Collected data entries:
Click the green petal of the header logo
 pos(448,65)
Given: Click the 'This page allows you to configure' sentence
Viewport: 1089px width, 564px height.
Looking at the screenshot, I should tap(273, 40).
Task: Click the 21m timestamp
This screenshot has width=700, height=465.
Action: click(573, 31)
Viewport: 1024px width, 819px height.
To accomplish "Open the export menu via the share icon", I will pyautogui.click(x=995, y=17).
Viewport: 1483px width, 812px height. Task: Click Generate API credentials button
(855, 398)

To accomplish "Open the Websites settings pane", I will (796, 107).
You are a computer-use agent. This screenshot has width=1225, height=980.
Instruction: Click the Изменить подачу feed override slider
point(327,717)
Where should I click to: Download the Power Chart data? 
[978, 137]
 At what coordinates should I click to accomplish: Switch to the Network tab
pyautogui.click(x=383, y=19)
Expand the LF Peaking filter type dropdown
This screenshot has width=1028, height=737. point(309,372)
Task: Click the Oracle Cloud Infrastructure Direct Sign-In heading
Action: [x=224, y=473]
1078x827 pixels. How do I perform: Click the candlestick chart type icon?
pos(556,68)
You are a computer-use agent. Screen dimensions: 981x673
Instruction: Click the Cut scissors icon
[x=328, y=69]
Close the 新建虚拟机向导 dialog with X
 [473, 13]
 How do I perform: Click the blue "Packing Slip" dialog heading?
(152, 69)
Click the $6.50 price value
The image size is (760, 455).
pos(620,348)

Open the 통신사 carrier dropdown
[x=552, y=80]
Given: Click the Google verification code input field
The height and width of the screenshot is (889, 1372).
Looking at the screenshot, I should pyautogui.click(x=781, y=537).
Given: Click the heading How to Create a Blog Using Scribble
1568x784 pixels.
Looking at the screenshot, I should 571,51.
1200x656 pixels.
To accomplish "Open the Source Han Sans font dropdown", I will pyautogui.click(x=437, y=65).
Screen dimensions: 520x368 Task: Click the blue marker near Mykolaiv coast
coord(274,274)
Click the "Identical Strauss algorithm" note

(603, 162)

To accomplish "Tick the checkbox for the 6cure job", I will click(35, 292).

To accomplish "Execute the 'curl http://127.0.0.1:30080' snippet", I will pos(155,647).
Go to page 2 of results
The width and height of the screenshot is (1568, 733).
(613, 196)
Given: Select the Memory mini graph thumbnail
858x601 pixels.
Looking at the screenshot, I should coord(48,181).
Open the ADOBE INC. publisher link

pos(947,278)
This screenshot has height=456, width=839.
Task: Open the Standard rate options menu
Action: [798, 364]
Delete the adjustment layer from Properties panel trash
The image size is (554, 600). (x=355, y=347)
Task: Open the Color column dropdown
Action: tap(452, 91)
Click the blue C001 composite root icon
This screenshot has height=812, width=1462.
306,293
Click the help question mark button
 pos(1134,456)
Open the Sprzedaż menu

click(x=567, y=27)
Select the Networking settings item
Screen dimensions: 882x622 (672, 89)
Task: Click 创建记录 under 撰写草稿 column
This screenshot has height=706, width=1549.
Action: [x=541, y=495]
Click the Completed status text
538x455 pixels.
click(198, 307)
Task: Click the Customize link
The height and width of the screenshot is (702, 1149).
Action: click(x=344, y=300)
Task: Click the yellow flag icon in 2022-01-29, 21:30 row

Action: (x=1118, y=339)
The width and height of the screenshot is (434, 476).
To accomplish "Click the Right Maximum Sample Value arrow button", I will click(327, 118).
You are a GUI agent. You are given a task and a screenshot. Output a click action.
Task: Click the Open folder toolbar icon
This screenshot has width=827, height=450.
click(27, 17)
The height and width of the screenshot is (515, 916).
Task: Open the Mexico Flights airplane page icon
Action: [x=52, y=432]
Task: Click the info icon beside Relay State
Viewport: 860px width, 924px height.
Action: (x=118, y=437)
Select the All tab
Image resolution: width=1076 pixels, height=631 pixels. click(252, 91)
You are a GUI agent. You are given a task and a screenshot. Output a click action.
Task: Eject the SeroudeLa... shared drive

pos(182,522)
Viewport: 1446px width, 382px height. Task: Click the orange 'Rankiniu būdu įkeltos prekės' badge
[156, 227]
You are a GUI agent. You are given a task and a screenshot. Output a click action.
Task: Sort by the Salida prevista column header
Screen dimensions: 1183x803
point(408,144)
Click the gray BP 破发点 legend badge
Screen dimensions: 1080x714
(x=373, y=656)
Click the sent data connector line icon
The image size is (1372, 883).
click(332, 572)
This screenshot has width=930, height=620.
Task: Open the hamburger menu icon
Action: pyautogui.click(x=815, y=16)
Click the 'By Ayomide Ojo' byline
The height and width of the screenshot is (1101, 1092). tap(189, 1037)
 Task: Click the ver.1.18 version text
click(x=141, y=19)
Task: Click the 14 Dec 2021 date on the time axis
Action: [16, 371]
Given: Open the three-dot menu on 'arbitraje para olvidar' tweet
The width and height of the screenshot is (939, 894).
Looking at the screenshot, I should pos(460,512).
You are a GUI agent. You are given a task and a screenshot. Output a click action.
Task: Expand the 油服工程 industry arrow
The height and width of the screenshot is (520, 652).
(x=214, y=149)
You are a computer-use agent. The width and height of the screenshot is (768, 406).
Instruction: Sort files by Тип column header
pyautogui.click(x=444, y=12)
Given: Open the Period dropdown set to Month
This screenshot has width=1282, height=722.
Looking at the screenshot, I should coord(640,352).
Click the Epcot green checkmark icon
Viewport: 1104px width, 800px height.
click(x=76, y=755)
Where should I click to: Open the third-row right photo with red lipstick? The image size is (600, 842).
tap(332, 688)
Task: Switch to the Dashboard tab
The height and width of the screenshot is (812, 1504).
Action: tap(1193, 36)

### The problem
The records given above are to be repeated in full, exactly.

### Result for this exercise
Click the green petal of the header logo
 pos(448,65)
Given: Click the 'This page allows you to configure' sentence
Viewport: 1089px width, 564px height.
Looking at the screenshot, I should tap(273, 40).
Task: Click the 21m timestamp
This screenshot has width=700, height=465.
Action: click(573, 31)
Viewport: 1024px width, 819px height.
To accomplish "Open the export menu via the share icon", I will pyautogui.click(x=995, y=17).
Viewport: 1483px width, 812px height. Task: Click Generate API credentials button
(855, 398)

To accomplish "Open the Websites settings pane", I will (796, 107).
You are a computer-use agent. This screenshot has width=1225, height=980.
Instruction: Click the Изменить подачу feed override slider
point(327,717)
Where should I click to: Download the Power Chart data? 
[978, 137]
 At what coordinates should I click to accomplish: Switch to the Network tab
pyautogui.click(x=383, y=19)
Expand the LF Peaking filter type dropdown
This screenshot has width=1028, height=737. point(309,372)
Task: Click the Oracle Cloud Infrastructure Direct Sign-In heading
Action: [x=224, y=473]
1078x827 pixels. How do I perform: Click the candlestick chart type icon?
pos(556,68)
You are a computer-use agent. Screen dimensions: 981x673
Instruction: Click the Cut scissors icon
[x=328, y=69]
Close the 新建虚拟机向导 dialog with X
 [473, 13]
 How do I perform: Click the blue "Packing Slip" dialog heading?
(152, 69)
Click the $6.50 price value
The image size is (760, 455).
pos(620,348)

Open the 통신사 carrier dropdown
[x=552, y=80]
Given: Click the Google verification code input field
The height and width of the screenshot is (889, 1372).
Looking at the screenshot, I should pyautogui.click(x=781, y=537).
Given: Click the heading How to Create a Blog Using Scribble
1568x784 pixels.
Looking at the screenshot, I should 571,51.
1200x656 pixels.
To accomplish "Open the Source Han Sans font dropdown", I will pyautogui.click(x=437, y=65).
Screen dimensions: 520x368 Task: Click the blue marker near Mykolaiv coast
coord(274,274)
Click the "Identical Strauss algorithm" note

(603, 162)

To accomplish "Tick the checkbox for the 6cure job", I will click(35, 292).

To accomplish "Execute the 'curl http://127.0.0.1:30080' snippet", I will pos(155,647).
Go to page 2 of results
The width and height of the screenshot is (1568, 733).
(613, 196)
Given: Select the Memory mini graph thumbnail
858x601 pixels.
Looking at the screenshot, I should coord(48,181).
Open the ADOBE INC. publisher link

pos(947,278)
This screenshot has height=456, width=839.
Task: Open the Standard rate options menu
Action: [798, 364]
Delete the adjustment layer from Properties panel trash
The image size is (554, 600). (x=355, y=347)
Task: Open the Color column dropdown
Action: tap(452, 91)
Click the blue C001 composite root icon
This screenshot has height=812, width=1462.
306,293
Click the help question mark button
 pos(1134,456)
Open the Sprzedaż menu

click(x=567, y=27)
Select the Networking settings item
Screen dimensions: 882x622 (672, 89)
Task: Click 创建记录 under 撰写草稿 column
This screenshot has height=706, width=1549.
Action: [x=541, y=495]
Click the Completed status text
538x455 pixels.
click(198, 307)
Task: Click the Customize link
The height and width of the screenshot is (702, 1149).
Action: click(x=344, y=300)
Task: Click the yellow flag icon in 2022-01-29, 21:30 row

Action: (x=1118, y=339)
The width and height of the screenshot is (434, 476).
To accomplish "Click the Right Maximum Sample Value arrow button", I will click(327, 118).
You are a GUI agent. You are given a task and a screenshot. Output a click action.
Task: Click the Open folder toolbar icon
This screenshot has width=827, height=450.
click(27, 17)
The height and width of the screenshot is (515, 916).
Task: Open the Mexico Flights airplane page icon
Action: [x=52, y=432]
Task: Click the info icon beside Relay State
Viewport: 860px width, 924px height.
Action: (x=118, y=437)
Select the All tab
Image resolution: width=1076 pixels, height=631 pixels. click(252, 91)
You are a GUI agent. You are given a task and a screenshot. Output a click action.
Task: Eject the SeroudeLa... shared drive

pos(182,522)
Viewport: 1446px width, 382px height. Task: Click the orange 'Rankiniu būdu įkeltos prekės' badge
[156, 227]
You are a GUI agent. You are given a task and a screenshot. Output a click action.
Task: Sort by the Salida prevista column header
Screen dimensions: 1183x803
point(408,144)
Click the gray BP 破发点 legend badge
Screen dimensions: 1080x714
(x=373, y=656)
Click the sent data connector line icon
The image size is (1372, 883).
click(332, 572)
This screenshot has width=930, height=620.
Task: Open the hamburger menu icon
Action: pyautogui.click(x=815, y=16)
Click the 'By Ayomide Ojo' byline
The height and width of the screenshot is (1101, 1092). tap(189, 1037)
 Task: Click the ver.1.18 version text
click(x=141, y=19)
Task: Click the 14 Dec 2021 date on the time axis
Action: [16, 371]
Given: Open the three-dot menu on 'arbitraje para olvidar' tweet
The width and height of the screenshot is (939, 894).
Looking at the screenshot, I should pos(460,512).
You are a GUI agent. You are given a task and a screenshot. Output a click action.
Task: Expand the 油服工程 industry arrow
The height and width of the screenshot is (520, 652).
(x=214, y=149)
You are a computer-use agent. The width and height of the screenshot is (768, 406).
Instruction: Sort files by Тип column header
pyautogui.click(x=444, y=12)
Given: Open the Period dropdown set to Month
This screenshot has width=1282, height=722.
Looking at the screenshot, I should coord(640,352).
Click the Epcot green checkmark icon
Viewport: 1104px width, 800px height.
click(x=76, y=755)
Where should I click to: Open the third-row right photo with red lipstick? The image size is (600, 842).
tap(332, 688)
Task: Switch to the Dashboard tab
The height and width of the screenshot is (812, 1504).
Action: tap(1193, 36)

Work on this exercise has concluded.